Possible features: Hump Yard, bar code reader for traffic control with printed switchlists for road and yard engineers, "Dial-A-Yard" remote switching yards accessed by car float cart, "double aisle yard" worked from both sides of island yard.

Starting Date: 2007

First Operating Session Date: 2009?

Plans for existing space

A first attempt at a Hoboken Shore layout in an existing 22'x20' space includes every track and industry that existed in the 1950s. This includes a "Dial-a-Yard" idea of having stacked remote yards accessed by movable car float carts. The desired yard would be accessed by vertically moving the yards. This plan is great for capturing in its entirety a busy industrial switching railroad with car float service and connection to a Class 1 railroad. Lots of modeling possibilities as the line included Bethlehem Steel Shipworks and several piers and warehouse structures ranging from brick to metal and wood construction.

Image:HBS-1.jpg

Another version of the HBS in one room includes a notion of using car floats to access the 28th Street and 149th Street remote Erie yards. It also porvides a gathering space for operators and a work bench and spray booth. Area for a home office is also blocked out, but this plan doesn't accomplish all my needs for ancilliary areas.

Image:HBS2.jpg

Larger layout?

Current thinking has the HBS as only a part of a larger layout space of around 1000+ sf whose right of way is currently being surveyed (and negotiated). A couple of options are available to me. The first is expanding the 2nd floor area that the original HBS plan works into (see above plan). The 'ultimate' plan shown below is the greatest extent that I could add on here due to local zoning regulations.

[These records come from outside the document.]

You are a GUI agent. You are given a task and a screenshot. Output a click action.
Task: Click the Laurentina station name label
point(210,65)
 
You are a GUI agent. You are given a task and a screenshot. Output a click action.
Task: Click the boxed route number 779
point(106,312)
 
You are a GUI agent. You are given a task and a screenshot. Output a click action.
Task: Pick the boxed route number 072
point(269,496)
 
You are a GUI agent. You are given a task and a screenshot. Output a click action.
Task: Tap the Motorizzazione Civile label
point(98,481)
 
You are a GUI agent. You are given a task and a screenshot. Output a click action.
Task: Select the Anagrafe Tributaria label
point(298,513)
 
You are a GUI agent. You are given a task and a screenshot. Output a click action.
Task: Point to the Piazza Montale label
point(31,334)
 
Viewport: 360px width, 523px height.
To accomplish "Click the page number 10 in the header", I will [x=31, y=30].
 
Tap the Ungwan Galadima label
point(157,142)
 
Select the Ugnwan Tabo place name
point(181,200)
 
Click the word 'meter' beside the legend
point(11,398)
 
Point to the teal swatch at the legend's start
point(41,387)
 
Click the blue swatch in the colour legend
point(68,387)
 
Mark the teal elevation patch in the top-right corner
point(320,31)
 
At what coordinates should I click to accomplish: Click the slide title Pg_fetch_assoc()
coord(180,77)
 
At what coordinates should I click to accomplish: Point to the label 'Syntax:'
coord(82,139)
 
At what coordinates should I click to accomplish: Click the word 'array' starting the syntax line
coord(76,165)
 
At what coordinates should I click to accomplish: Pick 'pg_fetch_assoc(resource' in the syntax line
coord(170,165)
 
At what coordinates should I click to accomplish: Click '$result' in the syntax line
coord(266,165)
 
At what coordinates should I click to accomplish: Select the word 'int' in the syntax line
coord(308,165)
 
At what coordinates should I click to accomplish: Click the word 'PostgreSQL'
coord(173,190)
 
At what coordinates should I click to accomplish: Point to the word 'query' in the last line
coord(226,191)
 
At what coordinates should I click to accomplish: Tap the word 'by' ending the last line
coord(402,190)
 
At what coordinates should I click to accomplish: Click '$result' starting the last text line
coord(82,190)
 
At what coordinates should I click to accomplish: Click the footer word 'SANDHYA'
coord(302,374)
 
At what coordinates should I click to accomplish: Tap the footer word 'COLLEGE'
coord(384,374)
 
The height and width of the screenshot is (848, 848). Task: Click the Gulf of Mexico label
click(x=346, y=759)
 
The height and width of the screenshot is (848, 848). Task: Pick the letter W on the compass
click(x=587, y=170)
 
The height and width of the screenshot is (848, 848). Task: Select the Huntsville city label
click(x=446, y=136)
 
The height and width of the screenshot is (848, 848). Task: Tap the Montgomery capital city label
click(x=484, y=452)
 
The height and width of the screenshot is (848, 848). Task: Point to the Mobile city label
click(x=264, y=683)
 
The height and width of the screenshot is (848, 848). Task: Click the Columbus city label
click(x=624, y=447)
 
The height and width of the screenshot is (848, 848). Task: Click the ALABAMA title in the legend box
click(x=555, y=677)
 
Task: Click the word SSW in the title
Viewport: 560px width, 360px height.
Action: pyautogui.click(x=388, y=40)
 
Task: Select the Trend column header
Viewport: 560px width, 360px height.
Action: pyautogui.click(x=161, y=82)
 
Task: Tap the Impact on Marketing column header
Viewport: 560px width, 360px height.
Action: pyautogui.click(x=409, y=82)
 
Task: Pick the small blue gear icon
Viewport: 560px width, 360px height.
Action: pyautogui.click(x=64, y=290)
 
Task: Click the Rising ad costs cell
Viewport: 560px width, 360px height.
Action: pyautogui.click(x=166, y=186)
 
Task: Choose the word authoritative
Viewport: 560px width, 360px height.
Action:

Image:Ultimate2ndStoryLayout.jpg

The above plan allows for a two-sided Croxton Yard complex that could be operated by up to 5 people (one of my druthers). It would also include a hump yard, and interconnecting services to several branches of the Erie, the D&LW and the NYS&W. Jersey City could be modeled as well as the entire HBS and the Erie Weehawken Yard. Staging occurs on both ends, with a few intermediated staging tracks to allow for branch connections. Four foot aisles and dispatcher's desk are also possible. Total floor area of layout 1892 sf.


There are a couple of reasons that adding on to the second story of my house would be problematic, so I have begun to explore the possiblity of going in the opposite direction and adding on below my house.